Quo Vadis,
26-29 Dean Street,
Soho,
London,
W1D 3LL
(020) 7437 9585
The ViewLondon Review
One of Soho’s smartest destinations for dinner has sectioned off part of its restaurant to create a bar with an old school British feel. Now you can settle in for drinks and informal food alongside bloggers taking snaps of their dinner and celebrities like Suggs from Madness.
The Venue
Owned by the Hart brothers, a pair of siblings also responsible for foodie favourites Barrafina and Fino, Quo Vadis has a magnetic media cachet and an old-fashioned appeal with its green and cream canopies, stained glass windows and conservative decor. The QV Bar, a new idea with the intention of allowing people to eat and drink at leisure without the formality of the restaurant proper, is a cosy little space with banquettes and seating for around twenty people. Upstairs there’s a private members’ club complete with a piano, a pool room, two private dining rooms and a very homely design. What’s most remarkable about the entire venue is the amount of art that pepper the walls – from Damien Hirst to artists like Adam Neate’s visceral 3D skull, this is clearly a best of British affair.
The Atmosphere
Expect international business types, curious foodies and plenty of famous faces at Quo Vadis. During the week the bar is pretty chilled by all accounts; weekends are jammed and require a reservation. Staff have plenty of previous experience at notable venues and know how to make their customers feel very at home.
The Food
Oysters are a big draw and small dishes such as the infamous scotch egg (£5.50) and the salt cod fritters (£5) are good for nibbling. The scotch egg is a revelation: a perfectly set yet slightly gooey yolk is enveloped in herby minced pork and a crunchy breadcrumb coating. It’s cut in half and wafer-thin slices of crispy smoked bacon are laid upon each piece. The waiter refers to it as ‘the best scotch egg ever’ and you may well be inclined to agree. The cod fritters are more like tempura – light and greaseless – than the dense cod versions that are often served up, and they’re all the better for it.

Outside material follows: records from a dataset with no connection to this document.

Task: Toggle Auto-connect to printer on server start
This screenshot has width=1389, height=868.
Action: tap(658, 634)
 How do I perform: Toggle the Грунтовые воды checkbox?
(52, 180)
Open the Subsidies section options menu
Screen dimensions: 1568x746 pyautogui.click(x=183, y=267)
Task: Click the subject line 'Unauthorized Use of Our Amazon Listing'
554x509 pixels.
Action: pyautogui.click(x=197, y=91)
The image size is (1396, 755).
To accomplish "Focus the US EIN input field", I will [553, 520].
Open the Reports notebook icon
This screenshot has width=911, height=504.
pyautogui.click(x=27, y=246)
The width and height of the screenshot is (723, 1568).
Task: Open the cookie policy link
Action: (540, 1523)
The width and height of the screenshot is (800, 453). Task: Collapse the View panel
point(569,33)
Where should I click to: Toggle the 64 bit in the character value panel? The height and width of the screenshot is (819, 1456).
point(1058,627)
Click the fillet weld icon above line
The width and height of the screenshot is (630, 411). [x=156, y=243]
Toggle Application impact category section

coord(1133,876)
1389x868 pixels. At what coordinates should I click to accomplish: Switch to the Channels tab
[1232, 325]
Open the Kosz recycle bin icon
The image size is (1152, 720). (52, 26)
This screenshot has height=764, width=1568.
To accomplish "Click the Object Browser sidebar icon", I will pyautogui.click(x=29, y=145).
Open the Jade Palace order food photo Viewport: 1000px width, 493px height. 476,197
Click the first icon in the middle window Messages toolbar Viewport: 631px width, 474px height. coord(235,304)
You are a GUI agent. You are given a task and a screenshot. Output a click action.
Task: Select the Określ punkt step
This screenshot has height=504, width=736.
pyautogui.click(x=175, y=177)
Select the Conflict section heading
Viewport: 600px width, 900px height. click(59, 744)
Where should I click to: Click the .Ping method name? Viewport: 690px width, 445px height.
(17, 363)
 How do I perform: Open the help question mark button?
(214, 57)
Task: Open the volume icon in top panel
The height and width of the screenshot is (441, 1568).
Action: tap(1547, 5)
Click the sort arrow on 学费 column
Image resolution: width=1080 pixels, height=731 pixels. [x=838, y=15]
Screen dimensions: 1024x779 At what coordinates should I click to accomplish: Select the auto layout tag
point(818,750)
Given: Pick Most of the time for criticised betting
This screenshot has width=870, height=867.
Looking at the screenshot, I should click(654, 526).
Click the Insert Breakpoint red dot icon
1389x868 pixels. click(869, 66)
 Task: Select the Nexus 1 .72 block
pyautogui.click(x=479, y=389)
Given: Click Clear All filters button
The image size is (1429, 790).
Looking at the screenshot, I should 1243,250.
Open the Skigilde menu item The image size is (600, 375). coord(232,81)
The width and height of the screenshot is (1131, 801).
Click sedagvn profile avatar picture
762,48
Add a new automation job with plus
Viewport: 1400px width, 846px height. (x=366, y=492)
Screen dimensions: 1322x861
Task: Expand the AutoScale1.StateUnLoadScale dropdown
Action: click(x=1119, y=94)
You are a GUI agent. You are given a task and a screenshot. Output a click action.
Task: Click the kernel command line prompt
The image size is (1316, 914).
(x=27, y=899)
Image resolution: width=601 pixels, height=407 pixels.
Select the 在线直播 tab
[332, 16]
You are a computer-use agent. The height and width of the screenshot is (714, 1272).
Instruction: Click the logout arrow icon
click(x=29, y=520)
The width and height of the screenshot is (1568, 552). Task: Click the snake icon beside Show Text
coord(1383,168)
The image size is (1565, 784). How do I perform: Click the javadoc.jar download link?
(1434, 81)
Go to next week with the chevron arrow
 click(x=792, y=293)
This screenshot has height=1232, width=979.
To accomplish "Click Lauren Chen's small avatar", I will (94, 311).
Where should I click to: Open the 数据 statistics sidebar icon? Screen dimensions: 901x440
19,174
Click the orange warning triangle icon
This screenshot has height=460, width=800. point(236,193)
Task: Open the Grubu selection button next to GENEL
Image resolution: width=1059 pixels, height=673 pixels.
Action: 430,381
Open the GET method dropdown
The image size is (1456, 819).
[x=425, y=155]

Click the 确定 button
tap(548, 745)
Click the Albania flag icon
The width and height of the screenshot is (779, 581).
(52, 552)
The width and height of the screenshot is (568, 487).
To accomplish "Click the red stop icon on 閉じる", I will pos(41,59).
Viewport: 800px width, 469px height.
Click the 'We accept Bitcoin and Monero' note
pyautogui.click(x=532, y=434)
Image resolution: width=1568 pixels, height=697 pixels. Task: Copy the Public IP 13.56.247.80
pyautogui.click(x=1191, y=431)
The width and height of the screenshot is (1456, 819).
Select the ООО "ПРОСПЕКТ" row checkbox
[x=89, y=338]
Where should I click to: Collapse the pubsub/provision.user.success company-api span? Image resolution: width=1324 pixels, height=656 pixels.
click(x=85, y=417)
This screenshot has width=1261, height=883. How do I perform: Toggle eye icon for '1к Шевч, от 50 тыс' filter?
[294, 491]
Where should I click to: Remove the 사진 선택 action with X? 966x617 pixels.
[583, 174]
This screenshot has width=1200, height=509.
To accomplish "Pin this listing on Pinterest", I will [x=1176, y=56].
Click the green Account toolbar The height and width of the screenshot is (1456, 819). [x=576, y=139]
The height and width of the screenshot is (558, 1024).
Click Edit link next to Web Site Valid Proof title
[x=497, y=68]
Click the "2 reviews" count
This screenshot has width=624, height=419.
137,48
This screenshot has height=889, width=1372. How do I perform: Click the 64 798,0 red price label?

Mains include diet-friendly options like the on-the-bone grilled quail with quinoa and raisins. A lovely combination that comes in a portion size agreeable to those watching the calories. For bigger appetites, the QV burger (around £12) with onion rings and fries is the one. The beef is meaty, pungent, of very good provenance, and has clearly spent an age maturing.
The Drink
Timothy Taylor Landlord is a stand-out from the beers list (although it is £5.75 a bottle) but it’s the wine list that garners most attention. Served in the smaller measure of 125ml, it only offers half-a-dozen red and white tipples but it’s very much a question of quality over quantity. A South African Journey’s End (£5.50 a 125 ml) red is juicy, gluggable and bursting with ripe berry flavours, while a Malbec ratchets the price up (£9.50 per glass) but offers a more refined and complex flavour as a result. Carafes, cocktails, and Union coffee are among the other options for punters to imbibe.
The Last Word
Soho has plenty of great places to eat and drink these days – Polpo, Dean Street Townhouse and Koya to name but three – but Quo Vadis remains a class act. QV Bar allows you to enjoy the surroundings without having to sit down for a formal sitting, and it’s all done in a very classic British fashion.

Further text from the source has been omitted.